Michael Ashcroft’s third solo show at the Lucy Mackintosh Gallery presents medium to large oil on canvas paintings, the inspiration for which is anchored in the world of Jack London and the wilderness of the American landscapes.
The exhibition uses as its starting point London’s mansion “Wolf House”, as viewed from above. The fruit of the author’s labour was destroyed by fire before he could ever live there.
Michael Ashcroft’s paintings go further in their exploration of this world, imagining back country adventures, rivers crossed and mountains climbed. Figures are removed but the sensation of a human presence still remains.
Movement, the physicality of nature, trail dust and tracks in the snow. White water and rivers running. And also the myth of the hero surviving through strength and courage, and 1970s and 1980s “wilderness” thrillers, cinematic trials and cliché. It’s realism, grit, machismo. Safety and danger.

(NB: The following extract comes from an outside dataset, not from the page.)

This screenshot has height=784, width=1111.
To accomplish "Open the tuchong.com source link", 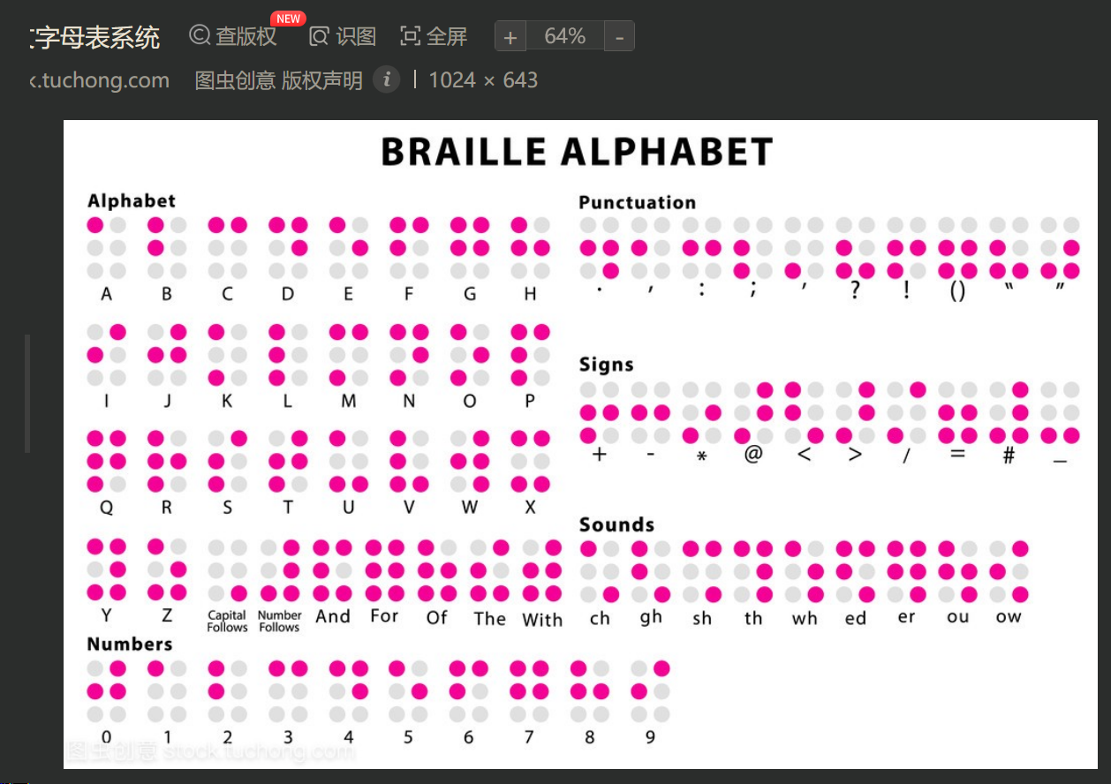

Ashcroft drew inspiration from the paintings of Courbet, Corot, Fontainebleu, Neil Welliver, and Beckman’s landscapes, as well as Scandinavian landscape painting. The mood hails from Americana and country music Gene Clark, Townes Van Zandt, and Neil Young.
The raw material is vintage American hiking books of adventure trail hiking, about surviving in nature, displaying isolation and mental states excursions and hitchhiking.
The intricacy and sum of Michael Ashcroft’s thorough researches is revealed in his paintings. Essentially, it is the artist in the landscape once removed, dislocation and alienation.